Docker universe jobs may fail to start on certain Linux machines when SELinux is enabled. The symptom is a permission denied error when reading or executing from the condor scratch directory. To fix this problem, an administrator will need to run the following command as root on the execute directories for all the startd machines:

$ chcon -Rt svirt_sandbox_file_t /var/lib/condor/execute

All docker universe jobs can request either host-based networking or no networking at all. The latter might be for security reasons. If the worker node administrator has defined additional custom docker networks, perhaps a VPN or other custom type, those networks can be defined for HTCondor jobs to opt into with the docker_network_type submit command.
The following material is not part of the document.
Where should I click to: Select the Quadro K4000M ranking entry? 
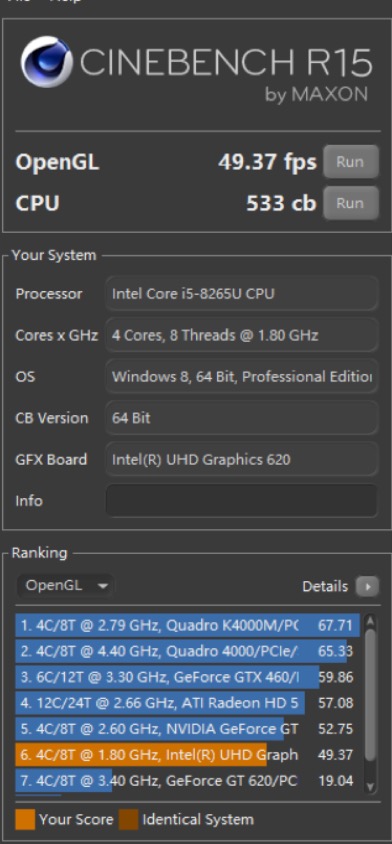tap(187, 625)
Simple set

DOCKER_NETWORKS = some_virtual_network, another_network

And these two networks will be advertised by the startd, and jobs that request these network type will only match to machines that support it. Note that HTCondor cannot test the validity of these networks, and merely trusts that the administrator has correctly configured them.
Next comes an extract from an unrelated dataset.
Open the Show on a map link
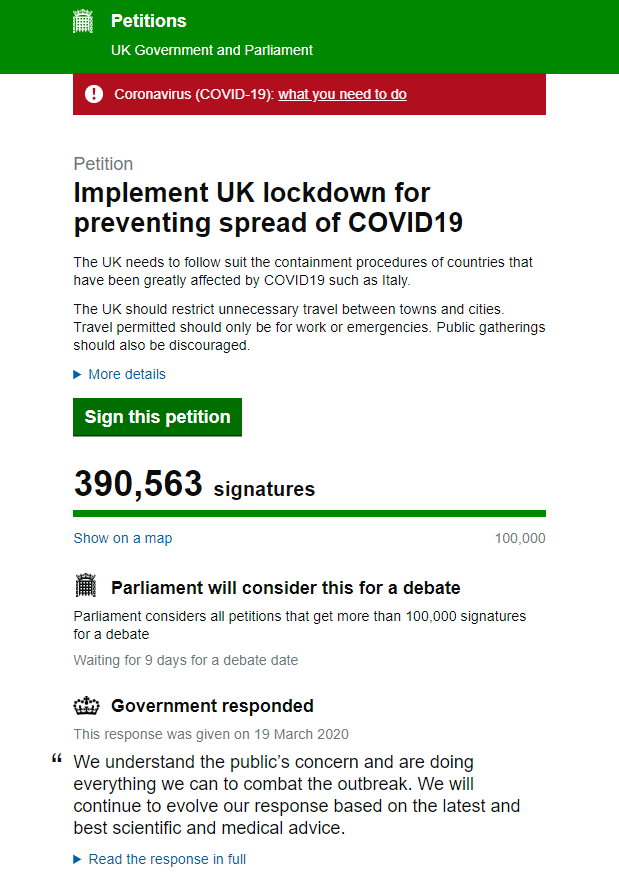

To deal with a potentially user influencing option, there is an optional knob that can be configured to adapt the --shm-size Docker container create argument taking the machine’s and job’s classAds into account. Exemplary, setting the /dev/shm size to half the requested memory is achieved by:

DOCKER_SHM_SIZE = Memory * 1024 * 1024 / 2

or, using a user provided value DevShmSize if available and within the requested memory limit:

DOCKER_SHM_SIZE = ifThenElse(DevShmSize isnt Undefined && isInteger(DevShmSize) && int(DevShmSize) <= (Memory * 1024 * 1024), int(DevShmSize), 2 * 1024 * 1024 * 1024)

Note: Memory is in MB, thus it needs to be scaled to bytes.